For you it might be the royal wedding. But for me it's the somewhat awesome notion that the fate of the world is bound up in the health and success of human individuals. Clearly I read a lot of messed up stuff as a kid, but here are some of my favorite permutations:
- True and fictionalized traditions where an individual is picked to be "king" for a single year, or where kings must stay healthy to stay king.
- True and fictionalized traditions where certain saints are believed to keep the world intact with their prayers.

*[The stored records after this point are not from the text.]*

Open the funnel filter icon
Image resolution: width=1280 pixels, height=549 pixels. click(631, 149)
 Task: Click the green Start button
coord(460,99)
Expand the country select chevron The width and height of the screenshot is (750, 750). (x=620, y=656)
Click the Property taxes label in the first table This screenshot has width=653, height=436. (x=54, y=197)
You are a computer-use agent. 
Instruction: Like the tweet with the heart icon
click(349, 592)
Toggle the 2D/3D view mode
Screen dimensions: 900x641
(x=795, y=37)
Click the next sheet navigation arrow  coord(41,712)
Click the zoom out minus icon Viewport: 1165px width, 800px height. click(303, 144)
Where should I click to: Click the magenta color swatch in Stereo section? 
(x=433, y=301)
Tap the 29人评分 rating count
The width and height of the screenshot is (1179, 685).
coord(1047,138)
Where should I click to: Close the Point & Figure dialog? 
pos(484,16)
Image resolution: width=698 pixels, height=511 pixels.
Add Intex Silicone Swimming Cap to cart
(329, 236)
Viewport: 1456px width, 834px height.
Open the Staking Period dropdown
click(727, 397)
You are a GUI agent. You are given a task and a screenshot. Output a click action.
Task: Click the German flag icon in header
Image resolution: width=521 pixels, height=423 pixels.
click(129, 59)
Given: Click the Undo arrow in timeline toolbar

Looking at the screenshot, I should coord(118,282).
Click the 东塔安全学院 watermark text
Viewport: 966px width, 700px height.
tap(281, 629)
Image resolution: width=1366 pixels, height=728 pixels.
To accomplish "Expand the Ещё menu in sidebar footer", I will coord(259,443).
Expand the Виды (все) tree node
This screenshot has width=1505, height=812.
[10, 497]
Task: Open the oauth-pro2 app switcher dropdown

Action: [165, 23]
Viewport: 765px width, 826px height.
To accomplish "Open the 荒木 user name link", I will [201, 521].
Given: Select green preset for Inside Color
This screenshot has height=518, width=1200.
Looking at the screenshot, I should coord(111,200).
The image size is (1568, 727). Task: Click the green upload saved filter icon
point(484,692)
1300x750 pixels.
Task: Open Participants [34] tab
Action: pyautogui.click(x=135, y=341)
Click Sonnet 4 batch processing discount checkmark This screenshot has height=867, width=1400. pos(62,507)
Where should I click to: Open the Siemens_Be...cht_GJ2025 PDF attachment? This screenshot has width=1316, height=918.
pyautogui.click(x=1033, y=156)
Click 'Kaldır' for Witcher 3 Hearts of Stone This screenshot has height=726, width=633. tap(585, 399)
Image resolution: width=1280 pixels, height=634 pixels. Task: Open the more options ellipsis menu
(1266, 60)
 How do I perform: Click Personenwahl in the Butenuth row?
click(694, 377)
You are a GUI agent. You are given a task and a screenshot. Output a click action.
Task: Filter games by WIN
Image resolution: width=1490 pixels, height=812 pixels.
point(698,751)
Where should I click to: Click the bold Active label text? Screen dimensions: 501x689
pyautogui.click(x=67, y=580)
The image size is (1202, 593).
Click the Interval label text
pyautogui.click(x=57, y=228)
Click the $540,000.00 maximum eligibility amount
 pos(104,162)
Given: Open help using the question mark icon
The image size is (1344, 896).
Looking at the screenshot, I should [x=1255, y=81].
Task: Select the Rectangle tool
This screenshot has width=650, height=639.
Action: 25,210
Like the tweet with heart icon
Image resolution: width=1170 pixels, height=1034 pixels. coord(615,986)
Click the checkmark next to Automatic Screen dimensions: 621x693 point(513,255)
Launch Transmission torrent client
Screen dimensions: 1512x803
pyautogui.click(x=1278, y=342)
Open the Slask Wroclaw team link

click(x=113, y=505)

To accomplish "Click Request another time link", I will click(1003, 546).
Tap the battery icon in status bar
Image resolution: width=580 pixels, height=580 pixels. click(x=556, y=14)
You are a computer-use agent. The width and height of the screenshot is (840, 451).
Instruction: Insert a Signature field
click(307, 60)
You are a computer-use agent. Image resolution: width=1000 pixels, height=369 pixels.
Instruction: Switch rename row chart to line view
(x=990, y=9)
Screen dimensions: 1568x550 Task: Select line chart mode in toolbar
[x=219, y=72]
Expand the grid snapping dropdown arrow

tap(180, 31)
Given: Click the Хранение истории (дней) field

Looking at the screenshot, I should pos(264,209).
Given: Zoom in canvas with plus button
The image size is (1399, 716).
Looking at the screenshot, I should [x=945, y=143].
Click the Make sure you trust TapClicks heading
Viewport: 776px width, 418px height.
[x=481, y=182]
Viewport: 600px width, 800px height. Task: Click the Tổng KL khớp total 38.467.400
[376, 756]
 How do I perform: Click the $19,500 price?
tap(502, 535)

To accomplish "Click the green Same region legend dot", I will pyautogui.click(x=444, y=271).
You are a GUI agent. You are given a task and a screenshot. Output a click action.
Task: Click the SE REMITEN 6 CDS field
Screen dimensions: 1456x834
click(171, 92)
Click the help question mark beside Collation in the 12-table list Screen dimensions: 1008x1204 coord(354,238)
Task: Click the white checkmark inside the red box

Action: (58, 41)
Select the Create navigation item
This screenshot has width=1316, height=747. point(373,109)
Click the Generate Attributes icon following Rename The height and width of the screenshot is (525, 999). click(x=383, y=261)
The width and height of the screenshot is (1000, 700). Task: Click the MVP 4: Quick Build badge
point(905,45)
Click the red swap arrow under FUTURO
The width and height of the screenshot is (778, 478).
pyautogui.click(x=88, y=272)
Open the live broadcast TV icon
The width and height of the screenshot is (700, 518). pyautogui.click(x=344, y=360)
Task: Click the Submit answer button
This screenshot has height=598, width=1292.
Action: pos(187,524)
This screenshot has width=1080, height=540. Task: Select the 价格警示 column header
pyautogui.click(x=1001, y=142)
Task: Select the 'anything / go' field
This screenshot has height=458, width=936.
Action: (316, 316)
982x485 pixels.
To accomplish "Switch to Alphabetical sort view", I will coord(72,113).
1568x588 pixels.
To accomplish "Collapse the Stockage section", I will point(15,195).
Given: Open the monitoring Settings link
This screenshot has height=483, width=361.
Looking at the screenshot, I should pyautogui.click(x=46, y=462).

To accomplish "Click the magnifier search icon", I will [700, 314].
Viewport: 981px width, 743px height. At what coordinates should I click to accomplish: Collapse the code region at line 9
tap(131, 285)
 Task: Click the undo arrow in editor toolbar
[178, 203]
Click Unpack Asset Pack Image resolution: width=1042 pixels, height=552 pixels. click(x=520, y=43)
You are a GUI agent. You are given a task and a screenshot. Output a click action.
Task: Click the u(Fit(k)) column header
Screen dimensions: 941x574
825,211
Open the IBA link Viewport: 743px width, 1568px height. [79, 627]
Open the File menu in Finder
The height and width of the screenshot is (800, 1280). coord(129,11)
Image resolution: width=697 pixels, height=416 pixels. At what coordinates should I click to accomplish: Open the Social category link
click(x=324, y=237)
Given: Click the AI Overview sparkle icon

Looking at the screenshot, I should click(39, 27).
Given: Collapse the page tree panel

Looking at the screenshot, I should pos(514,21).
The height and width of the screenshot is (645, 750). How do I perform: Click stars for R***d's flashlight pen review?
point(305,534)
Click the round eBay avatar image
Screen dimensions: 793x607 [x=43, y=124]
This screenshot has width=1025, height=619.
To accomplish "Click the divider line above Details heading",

- Conspiracy theories and literature about secret kings and kingdoms that represent the true cause of our current world (for example, did you know that as soon as the cameras were turned off, astronauts raised the Union Jack on the moon!?! True story.)
There's just this huge undercurrent of regiphilia in our culture, and maybe in all cultures. It's fun to play with, but it's worth keeping in mind that this is probably just the memetic residue of millennia of propaganda and power politics.
It was really helpful to the kings if their subjects believed in divine right, of course. And if the kings actually seemed supernatural or genetically blessed, the reality is that they were probably just well fed compared to everyone else, as Doctor Science reminds us:
When only a few people are clean and wear nice clothes, always get enough to eat and never have to go without sleep or warmth, they *will* look comparatively gorgeous, and they are likely to be -- or seem to be -- stronger, smarter, and taller than the ordinary run of folk.
It twists my Tolkien-soaked brain to try to think of the families in Game of Thrones as being no more exceptional than the Windsors, but I think it's a useful exercise. When I think about people born into royalty in the past or in fiction, it's hard for me to get away from the habit, the mental rut, of thinking of them as naturally exceptional people -- when all they really were was well-nourished.